### 文本片段
········
小麦TaGF14b逆境胁迫相关互作蛋白鉴定及其抗逆调控机制解析

Plants have evolved extraordinary anatomical, physiological and molecular strategies by which they detect and adapt to a multitude of adverse environmental changes. The 14-3-3 protein, a kind of crucial adapter protein, is well known as one of the phosphopeptide-binding proteins and plays significant roles in light signal transduction, plant hormone regulation and plant growth and development. While, there is only a few reports about functional analyses of 14-3-3 in vivo of plants, especially in allopolyploid wheat (Triticum aestivum L.). Our previous studies showed that ectopic expression of TaGF14b in tobacco conferred enhanced tolerance to drought and salt stresses, and that TaGF14b enhances the tolerance of transgenic tobaccos to multiple abiotic stresses through the ABA signaling pathway by altering physiological and biochemical processes. However, the molecular regulation mechanism is still unclear. Identification and characterization analysis of TaGF14b specific interacting proteins under drought and salt stresses, is the key point to understand the signaling mechanism of TaGF14b in plant response to abiotic stresses. In this project, we generated the transgenic lines with GFP and HA tags fused TaGF14b. The direct TaGF14b-interacting proteins under drought and salt stresses will be identified by Co-IP combined with LC-MS/MS assay, and the candidate interactions proteins will be further verified by yeast-two-hybrid and BiFC. Then the necessary region of interaction protein will be identified by yeast two-hybrid deletion mutant assay. Meanwhile, functions of candidate genes will be explored through drought and slat tolerance tests using transgenic lines. Downstream targets of these candidate genes will be identified after transcriptome and proteome analyses. In summary, this project will identify and character new TaGF14b-interacting components involved in plant responding to abiotic stresses, and will lay a foundation for elucidation of the molecular mechanism of TaGF14b in response to drought and salt stresses.
········
### 所给数据
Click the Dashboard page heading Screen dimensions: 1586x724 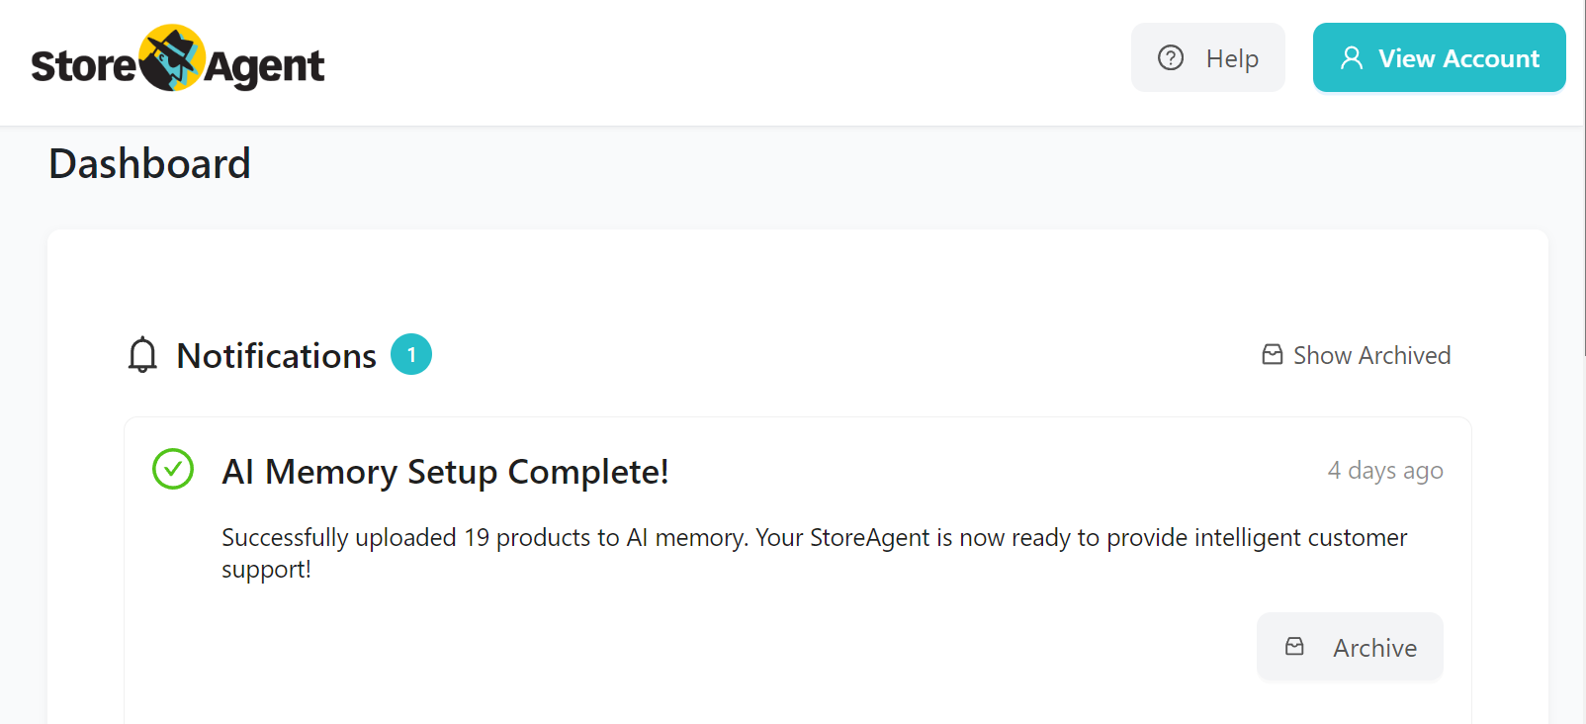149,164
········
### 问题详情
根据上面的文本片段，此前研究发现TaGF14b在烟草中异位表达后增强了对哪两种胁迫的耐受性？

### 答案如下
干旱胁迫和盐胁迫。